To learn more about LINQ please have a quick pick on my article on LINQ and Lambda Expressions.But if you have already read about the basics of LINQ, it is not all that is needed. Lambda expressions are cool and extensive use of Anonymous methods are truly awesome, but basically when I think of using Lambda Expression in my own application, I always think of extending the Lambda expressions a bit further so that I could use it dynamically during runtime and later on compile them to produce the actual anonymous delegates. In this article I will put forward the story of Linq and Lambda Expressions further and introduce you with Expression Trees and also show you to create Expression Trees dynamically during runtime.

What is an Expression Tree?

Simply speaking, an expression tree is nothing but the representation of a Lambda Expression in terms of .NET objects. The Expression is the main class that holds any expression in it and it lets us to divide the whole body of the Expression into smaller individual units. For instance : 

Func<int, bool> mydelegate = x => x < 5;
Expression<Func<int, bool>> myexpressiondelegate = x => x < 5;

In the above code the delegate Func can take the expression x=>x<5 which represents an anonymous method that takes an integer argument and returns if the value is less than 5.
Download Sample - 38 KB




Decomposing an Expression ?

Now to decompose the method into an Expression Tree, lets wrap the Func into an Expression body.  The Expression has overloaded the assignment operator to decompose the body of the Function.

Now if you see the body of Expression you can see there are three parts in the whole Expression :


  1. ParameterExpression : An external parameter to the expression. Here it is X.
  2. BinaryExpression  : As the inner expression x<5 is Binary, it produces a BinaryExpression. Each of the Binary Expression has two Expressions body within it. The properties Left and Right. In our case the Expression has one ParameterExpression and another ConstantExpression.
    1. Left : Produces the left hand side of the BinaryExpression. In our case the left hand side represents the ParameterExpression the same object which is passed as X. 
    2. Right : Right represents the other side of the expression which is in our case is a constant term. So Right represents a ConstantExpression for us.
    3. NodeType : The nodetype gives you the idea what the BinaryExpression does. There are a lot of Binary types available. In our case it is LessThan. 
 Hence the entire decomposition will look like :

ParameterExpression externalParam = myexpressiondelegate.Parameters[0];
BinaryExpression bbody = myexpressiondelegate.Body as BinaryExpression;

ParameterExpression parambodyleft = bbody.Left as ParameterExpression;
ConstantExpression constRight = bbody.Right as ConstantExpression;
ExpressionType type = bbody.NodeType;

Each Expression has a ReadonlyCollection of Parameters that are passed within the body of the expression. In our case the Expression has one parameter. As you can see I have used Parameters[0] to get the Parameter that is passed to the Expression. The externalParameter represents X here and its Type is Int32.

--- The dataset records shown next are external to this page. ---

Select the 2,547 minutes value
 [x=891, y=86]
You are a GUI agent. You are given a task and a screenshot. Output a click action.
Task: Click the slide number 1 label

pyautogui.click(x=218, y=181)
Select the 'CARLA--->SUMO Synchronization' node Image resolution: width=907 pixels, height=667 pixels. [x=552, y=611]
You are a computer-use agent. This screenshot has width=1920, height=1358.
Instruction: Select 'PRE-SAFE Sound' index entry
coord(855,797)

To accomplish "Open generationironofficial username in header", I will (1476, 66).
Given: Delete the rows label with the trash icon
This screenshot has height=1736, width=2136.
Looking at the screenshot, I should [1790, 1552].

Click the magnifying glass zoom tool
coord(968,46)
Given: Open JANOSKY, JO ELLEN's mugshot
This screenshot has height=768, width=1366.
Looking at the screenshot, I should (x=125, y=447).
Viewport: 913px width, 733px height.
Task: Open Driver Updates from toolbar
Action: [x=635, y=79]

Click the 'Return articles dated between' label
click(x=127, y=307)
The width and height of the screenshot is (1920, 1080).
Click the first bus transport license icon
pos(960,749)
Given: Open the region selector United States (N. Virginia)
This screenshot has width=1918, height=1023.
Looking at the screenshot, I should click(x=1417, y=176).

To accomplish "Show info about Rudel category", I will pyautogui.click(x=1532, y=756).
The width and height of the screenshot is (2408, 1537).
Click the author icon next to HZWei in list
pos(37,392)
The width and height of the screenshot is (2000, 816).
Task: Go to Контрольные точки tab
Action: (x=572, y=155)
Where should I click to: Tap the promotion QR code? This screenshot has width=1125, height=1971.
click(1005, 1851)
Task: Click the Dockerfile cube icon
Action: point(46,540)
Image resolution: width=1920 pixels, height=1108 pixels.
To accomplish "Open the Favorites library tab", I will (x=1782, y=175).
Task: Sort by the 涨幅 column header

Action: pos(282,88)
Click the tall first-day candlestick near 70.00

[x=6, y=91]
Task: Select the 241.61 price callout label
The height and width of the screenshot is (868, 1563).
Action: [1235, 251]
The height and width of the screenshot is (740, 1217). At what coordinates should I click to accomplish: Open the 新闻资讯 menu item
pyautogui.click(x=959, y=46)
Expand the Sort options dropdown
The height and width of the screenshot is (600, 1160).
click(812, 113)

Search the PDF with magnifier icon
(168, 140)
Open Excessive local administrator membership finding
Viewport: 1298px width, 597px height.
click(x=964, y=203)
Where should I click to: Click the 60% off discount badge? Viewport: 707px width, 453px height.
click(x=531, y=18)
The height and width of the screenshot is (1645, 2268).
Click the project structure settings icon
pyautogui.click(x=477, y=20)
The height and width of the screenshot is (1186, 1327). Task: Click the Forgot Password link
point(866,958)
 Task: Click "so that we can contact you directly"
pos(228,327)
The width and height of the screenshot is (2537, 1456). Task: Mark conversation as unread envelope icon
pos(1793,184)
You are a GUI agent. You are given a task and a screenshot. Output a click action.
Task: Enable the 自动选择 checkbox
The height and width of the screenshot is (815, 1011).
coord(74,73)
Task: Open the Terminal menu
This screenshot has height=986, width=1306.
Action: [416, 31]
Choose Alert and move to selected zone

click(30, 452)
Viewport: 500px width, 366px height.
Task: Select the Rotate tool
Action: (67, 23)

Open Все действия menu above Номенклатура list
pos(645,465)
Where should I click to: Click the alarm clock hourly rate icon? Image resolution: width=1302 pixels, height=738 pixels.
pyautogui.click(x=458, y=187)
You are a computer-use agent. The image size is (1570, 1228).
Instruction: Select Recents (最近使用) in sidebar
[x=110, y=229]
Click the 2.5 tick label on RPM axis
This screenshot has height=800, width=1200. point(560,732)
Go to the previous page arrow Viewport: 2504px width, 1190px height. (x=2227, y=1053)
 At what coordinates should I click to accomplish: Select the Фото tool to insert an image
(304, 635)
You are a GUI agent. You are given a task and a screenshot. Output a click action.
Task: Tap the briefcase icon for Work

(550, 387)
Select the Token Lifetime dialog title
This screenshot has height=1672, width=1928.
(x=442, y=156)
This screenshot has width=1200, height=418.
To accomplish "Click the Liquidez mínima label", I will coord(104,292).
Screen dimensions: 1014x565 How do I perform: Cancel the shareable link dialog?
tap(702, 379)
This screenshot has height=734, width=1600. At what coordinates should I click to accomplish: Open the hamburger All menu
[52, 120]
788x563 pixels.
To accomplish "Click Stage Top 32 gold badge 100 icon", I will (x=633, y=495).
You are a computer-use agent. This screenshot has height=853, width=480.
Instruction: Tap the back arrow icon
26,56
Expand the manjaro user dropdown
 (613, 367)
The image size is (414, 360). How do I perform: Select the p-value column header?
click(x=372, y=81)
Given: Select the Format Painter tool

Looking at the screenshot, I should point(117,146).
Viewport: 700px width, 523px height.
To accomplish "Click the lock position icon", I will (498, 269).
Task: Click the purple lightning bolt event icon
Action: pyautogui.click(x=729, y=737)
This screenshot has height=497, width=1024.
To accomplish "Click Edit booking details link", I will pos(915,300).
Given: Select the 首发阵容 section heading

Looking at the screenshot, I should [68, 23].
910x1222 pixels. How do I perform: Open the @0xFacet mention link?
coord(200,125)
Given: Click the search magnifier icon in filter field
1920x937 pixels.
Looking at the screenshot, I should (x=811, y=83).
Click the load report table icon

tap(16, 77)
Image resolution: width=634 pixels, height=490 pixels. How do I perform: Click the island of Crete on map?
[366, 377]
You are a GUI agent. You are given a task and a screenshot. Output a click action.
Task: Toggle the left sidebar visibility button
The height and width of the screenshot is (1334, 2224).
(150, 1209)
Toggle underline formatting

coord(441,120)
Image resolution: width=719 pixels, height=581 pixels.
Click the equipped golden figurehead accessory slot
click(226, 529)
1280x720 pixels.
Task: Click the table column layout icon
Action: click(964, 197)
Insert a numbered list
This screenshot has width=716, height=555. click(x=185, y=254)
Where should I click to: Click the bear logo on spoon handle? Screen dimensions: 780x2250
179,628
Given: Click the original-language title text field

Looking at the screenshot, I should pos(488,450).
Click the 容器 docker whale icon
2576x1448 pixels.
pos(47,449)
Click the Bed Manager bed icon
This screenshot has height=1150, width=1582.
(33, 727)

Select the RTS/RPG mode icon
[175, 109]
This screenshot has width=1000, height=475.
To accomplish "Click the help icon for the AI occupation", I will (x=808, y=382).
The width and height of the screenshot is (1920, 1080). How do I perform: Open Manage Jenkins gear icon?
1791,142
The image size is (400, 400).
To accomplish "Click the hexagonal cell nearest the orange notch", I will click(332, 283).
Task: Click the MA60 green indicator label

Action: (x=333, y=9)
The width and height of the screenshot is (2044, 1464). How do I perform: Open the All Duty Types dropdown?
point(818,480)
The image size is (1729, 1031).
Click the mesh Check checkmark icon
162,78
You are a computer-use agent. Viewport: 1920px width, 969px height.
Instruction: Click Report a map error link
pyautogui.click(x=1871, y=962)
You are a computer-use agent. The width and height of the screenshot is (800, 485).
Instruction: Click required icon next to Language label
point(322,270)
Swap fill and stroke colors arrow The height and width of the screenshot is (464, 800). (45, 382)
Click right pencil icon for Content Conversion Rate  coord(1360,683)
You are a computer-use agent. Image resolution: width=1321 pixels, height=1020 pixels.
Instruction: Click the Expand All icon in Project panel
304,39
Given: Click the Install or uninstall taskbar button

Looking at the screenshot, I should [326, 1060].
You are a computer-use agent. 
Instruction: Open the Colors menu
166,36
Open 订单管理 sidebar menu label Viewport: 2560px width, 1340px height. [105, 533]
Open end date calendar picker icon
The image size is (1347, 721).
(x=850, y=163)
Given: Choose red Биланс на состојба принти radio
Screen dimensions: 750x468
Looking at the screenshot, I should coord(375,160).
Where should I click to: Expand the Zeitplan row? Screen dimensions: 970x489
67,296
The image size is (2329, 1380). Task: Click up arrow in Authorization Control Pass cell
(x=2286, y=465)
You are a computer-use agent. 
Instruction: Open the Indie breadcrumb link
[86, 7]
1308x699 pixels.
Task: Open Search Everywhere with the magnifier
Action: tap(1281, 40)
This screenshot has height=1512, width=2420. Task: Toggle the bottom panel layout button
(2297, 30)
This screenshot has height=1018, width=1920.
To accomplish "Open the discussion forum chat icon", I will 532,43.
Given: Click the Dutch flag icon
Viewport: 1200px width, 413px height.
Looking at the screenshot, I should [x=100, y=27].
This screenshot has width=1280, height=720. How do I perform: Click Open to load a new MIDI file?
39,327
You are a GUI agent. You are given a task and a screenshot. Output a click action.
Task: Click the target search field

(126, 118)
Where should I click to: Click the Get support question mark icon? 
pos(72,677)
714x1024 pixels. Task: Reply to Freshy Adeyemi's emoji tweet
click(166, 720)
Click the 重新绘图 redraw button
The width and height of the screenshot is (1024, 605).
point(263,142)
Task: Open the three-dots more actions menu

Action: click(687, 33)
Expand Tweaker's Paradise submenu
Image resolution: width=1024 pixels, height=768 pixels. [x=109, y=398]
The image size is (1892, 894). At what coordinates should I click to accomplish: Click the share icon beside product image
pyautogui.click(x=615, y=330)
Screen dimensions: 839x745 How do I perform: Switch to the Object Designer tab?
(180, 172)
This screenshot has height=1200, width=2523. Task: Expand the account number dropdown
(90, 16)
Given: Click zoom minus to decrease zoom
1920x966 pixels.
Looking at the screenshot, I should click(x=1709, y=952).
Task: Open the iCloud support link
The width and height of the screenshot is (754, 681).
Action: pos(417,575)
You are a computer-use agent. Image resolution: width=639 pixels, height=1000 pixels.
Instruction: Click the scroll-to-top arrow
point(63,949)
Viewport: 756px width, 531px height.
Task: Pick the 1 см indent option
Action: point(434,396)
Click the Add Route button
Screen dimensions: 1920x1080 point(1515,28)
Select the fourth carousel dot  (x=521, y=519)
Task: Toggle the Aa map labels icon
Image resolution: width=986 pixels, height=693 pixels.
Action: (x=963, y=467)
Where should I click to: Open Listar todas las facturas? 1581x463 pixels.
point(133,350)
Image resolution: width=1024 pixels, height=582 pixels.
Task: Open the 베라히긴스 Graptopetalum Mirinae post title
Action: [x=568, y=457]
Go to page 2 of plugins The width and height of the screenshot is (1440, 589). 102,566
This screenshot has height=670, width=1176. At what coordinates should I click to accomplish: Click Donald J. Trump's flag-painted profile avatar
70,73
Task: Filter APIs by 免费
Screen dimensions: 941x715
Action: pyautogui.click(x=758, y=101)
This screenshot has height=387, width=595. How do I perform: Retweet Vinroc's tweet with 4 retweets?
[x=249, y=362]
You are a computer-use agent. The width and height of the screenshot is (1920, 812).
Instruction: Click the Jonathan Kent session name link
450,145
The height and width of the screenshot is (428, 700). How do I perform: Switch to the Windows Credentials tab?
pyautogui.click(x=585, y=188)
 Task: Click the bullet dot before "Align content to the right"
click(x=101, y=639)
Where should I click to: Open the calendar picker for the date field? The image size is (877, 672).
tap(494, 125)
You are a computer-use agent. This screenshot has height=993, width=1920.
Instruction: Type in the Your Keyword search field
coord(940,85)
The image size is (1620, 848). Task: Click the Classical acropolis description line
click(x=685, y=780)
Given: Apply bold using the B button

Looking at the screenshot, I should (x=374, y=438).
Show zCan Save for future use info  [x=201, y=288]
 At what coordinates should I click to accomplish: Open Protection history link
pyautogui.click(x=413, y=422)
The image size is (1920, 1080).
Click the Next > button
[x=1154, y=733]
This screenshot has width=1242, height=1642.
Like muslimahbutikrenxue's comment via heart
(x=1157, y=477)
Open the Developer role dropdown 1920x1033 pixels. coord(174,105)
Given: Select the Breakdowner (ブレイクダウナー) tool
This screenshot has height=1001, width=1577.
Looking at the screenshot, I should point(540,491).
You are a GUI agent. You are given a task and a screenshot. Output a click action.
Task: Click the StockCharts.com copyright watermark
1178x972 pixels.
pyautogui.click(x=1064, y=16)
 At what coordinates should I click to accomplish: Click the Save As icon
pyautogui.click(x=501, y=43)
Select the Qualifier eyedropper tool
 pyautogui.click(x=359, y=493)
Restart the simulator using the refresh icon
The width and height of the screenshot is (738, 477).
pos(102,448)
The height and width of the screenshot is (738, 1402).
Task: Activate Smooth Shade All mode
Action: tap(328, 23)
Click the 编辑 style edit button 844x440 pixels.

The Expression has a body element which shows you the method body of the expression. In our case the body will hold only the part x<5. As it is a Binary expression, I can easily translate it into a reference of BinaryExpression. So in our case the Body represents the BinaryExpression.
Finally we parsed the BinaryExpression to get the Parameter X in the Left and ConstantExpression 5 in the Right property.

Now if you want to recreate the whole expression from these objects, you can do so using :
BlockExpression body = Expression.Block(
Expression.LessThan(parambodyleft, constRight));

Expression<Func<int, bool>> returnexpression = Expression.Lambda<Func<int, bool>>(body, param1);
Func<int, bool> returnFunc = returnexpression.Compile();


bool returnvalue = returnFunc(30);
The BlockExpression represents the actual body of the Expression. Based on the complexity of the code you need to define the Expression Block.

Finally the call to Compile() generates the IL code dynamically at runtime and basically gives you the example of Compiler as Service.

Now if you run the code, you will find the returnvalue holds false for 30 and true for 3.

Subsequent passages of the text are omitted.